A Unified Frequency Principle for Quantum and Classical Machine Learning

TL;DR

This paper introduces a unified theoretical framework for the frequency principle in both classical and quantum neural networks, revealing how noise influences their learning dynamics and spectral bias.

Contribution

It establishes a spectral bias towards low-frequency learning in quantum neural networks and analyzes noise effects, unifying classical and quantum training dynamics.

Findings

Quantum neural networks favor low-frequency components during training.

Noise suppresses high-frequency Fourier components exponentially.

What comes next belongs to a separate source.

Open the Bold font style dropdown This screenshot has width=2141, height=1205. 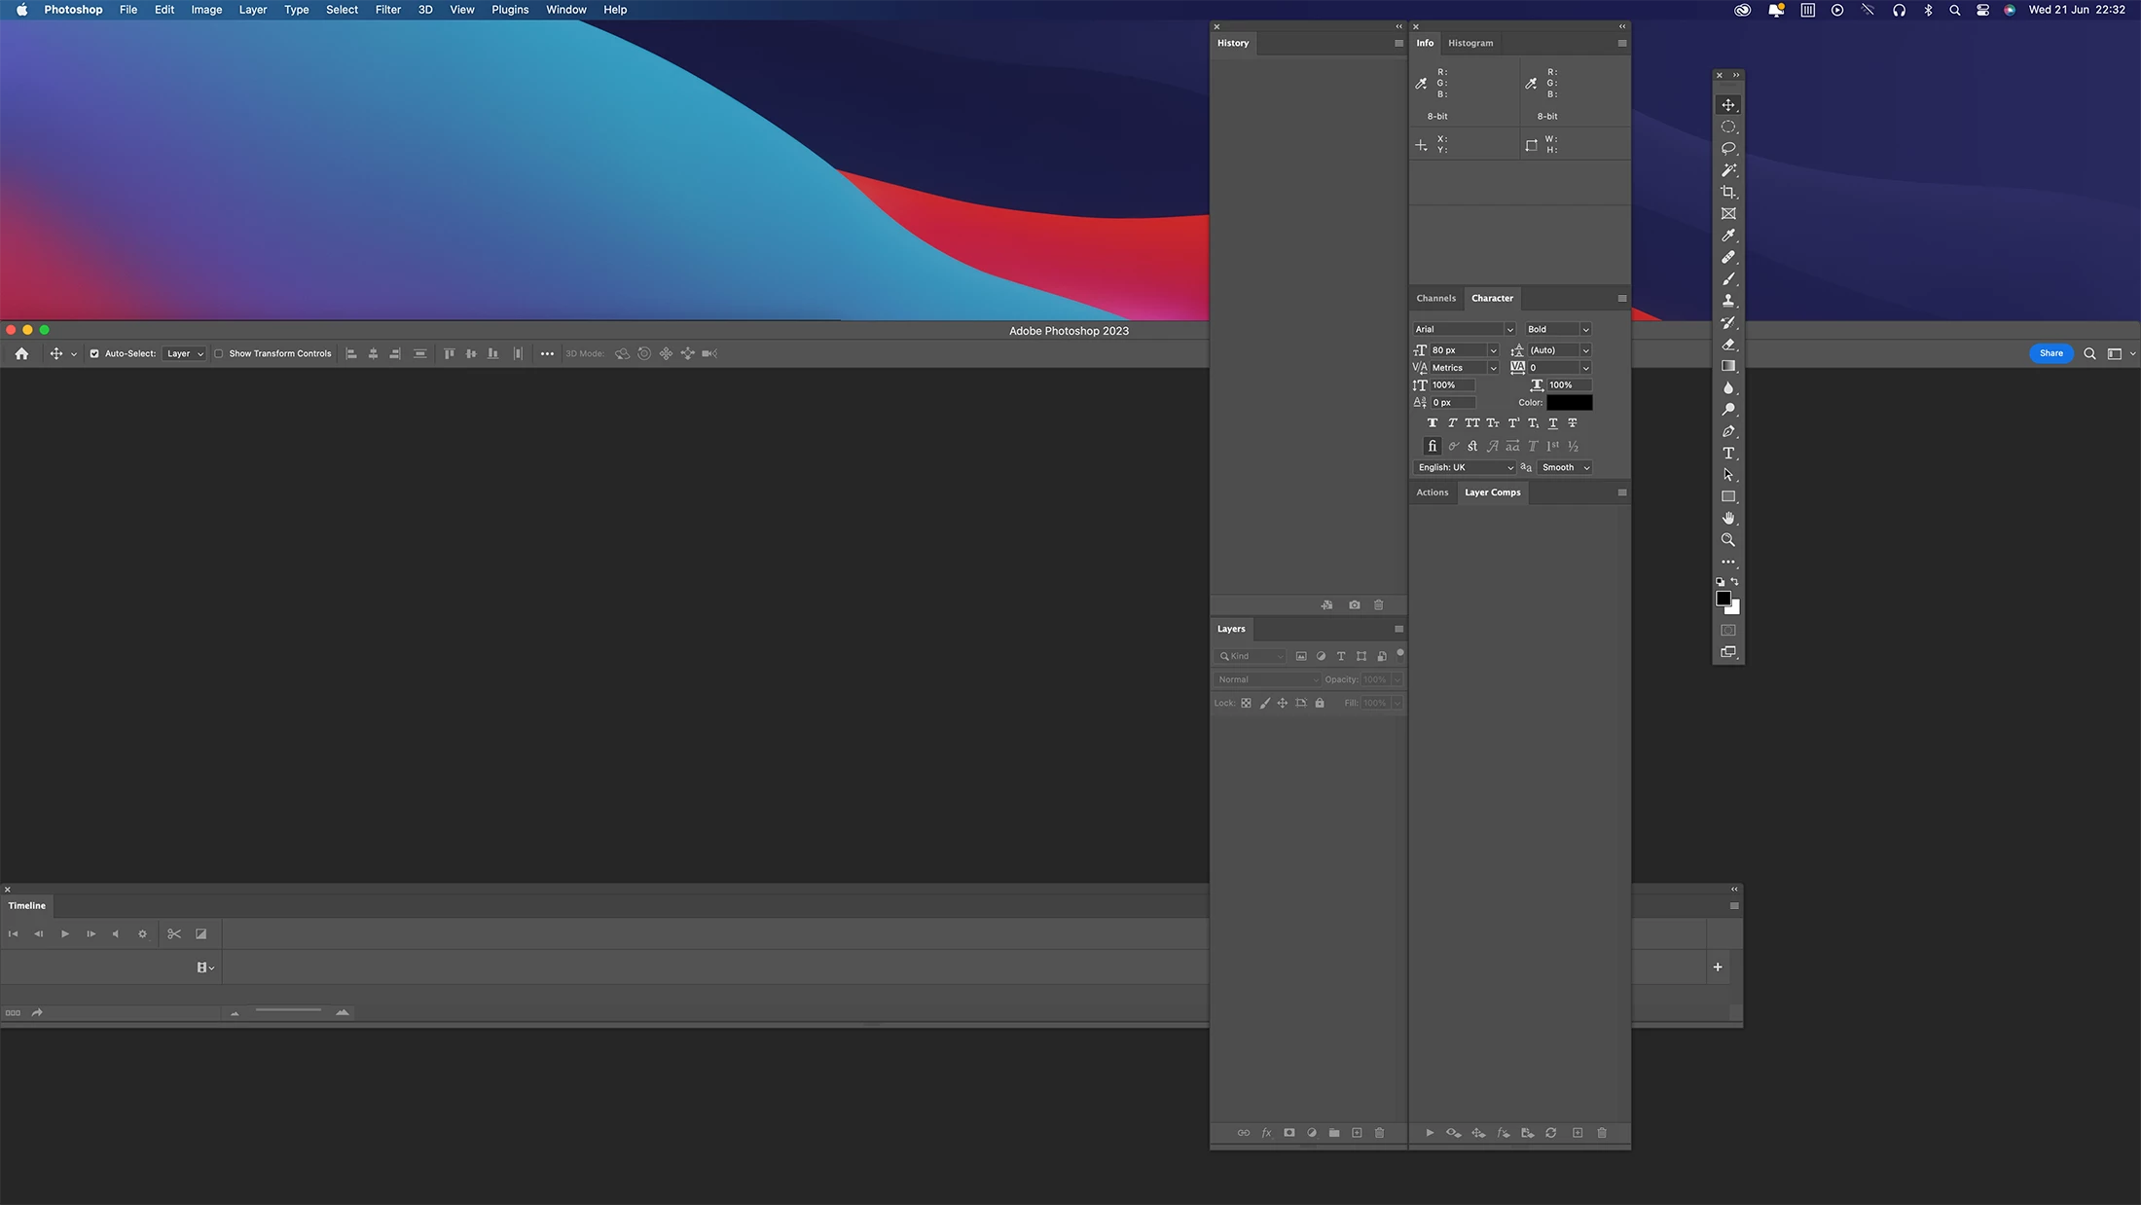tap(1557, 329)
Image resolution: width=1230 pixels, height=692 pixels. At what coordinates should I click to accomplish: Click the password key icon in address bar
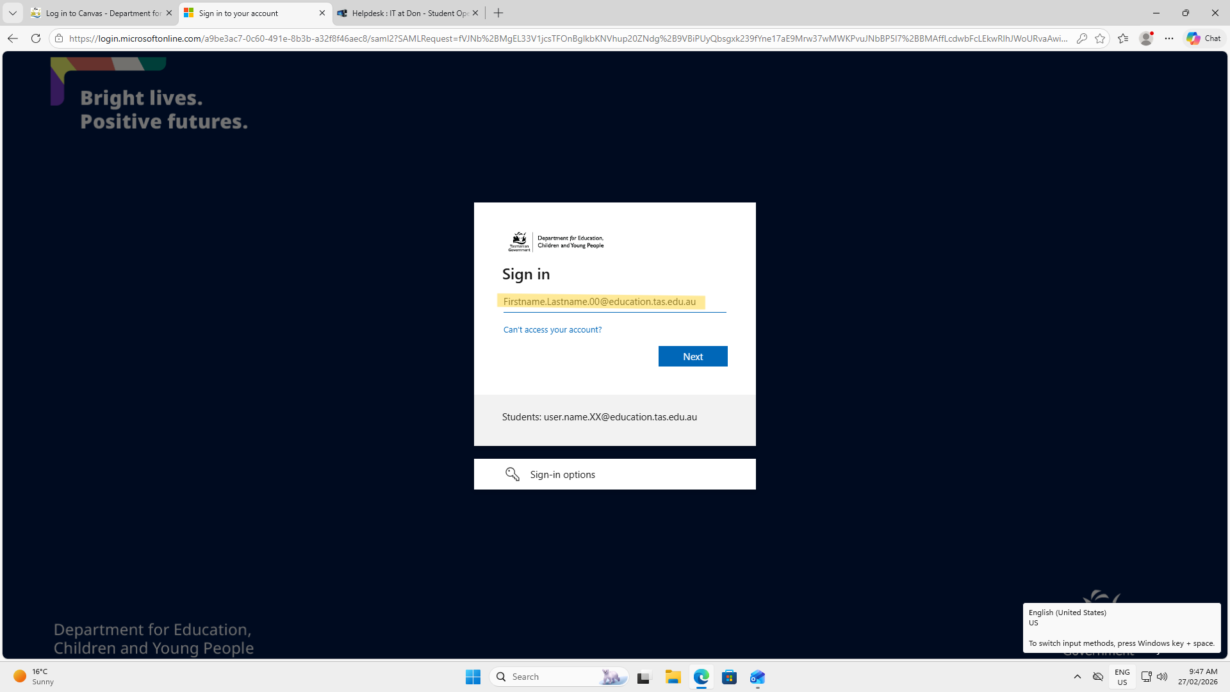1082,38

Quantum neural networks are robust against certain noise models and can be classically simulated efficiently.

Abstract

Quantum neural networks constitute a key class of near-term quantum learning models, yet their training dynamics remain not fully understood. Here, we present a unified theoretical framework for the frequency principle (F-principle) that characterizes the training dynamics of both classical and quantum neural networks. Within this framework, we prove that quantum neural networks exhibit a spectral bias toward learning low-frequency components of target functions, mirroring the behavior observed in classical deep networks. We further analyze the impact of noise and show that, when single-qubit noise is applied after encoding-layer rotations and modeled as a Pauli channel aligned with the rotation axis, the Fourier component labeled by $\boldsymbol{\omega}$ is suppressed by a factor $(1-2\gamma)^{\|\boldsymbol{\omega}\|_1}$. This leads to exponential attenuation of high-frequency terms while preserving the learnability of low-frequency structure. In the same setting, we establish that the resulting noisy circuits admit efficient classical simulation up to average-case error. Numerical experiments corroborate our theoretical predictions: Quantum neural networks primarily learn low-frequency features during early optimization and maintain robustness against dephasing and depolarizing noise acting on the encoding layer. Our results provide a frequency-domain lens that unifies classical and quantum learning dynamics, clarifies the role of noise in shaping trainability, and guides the design of noise-resilient quantum neural networks.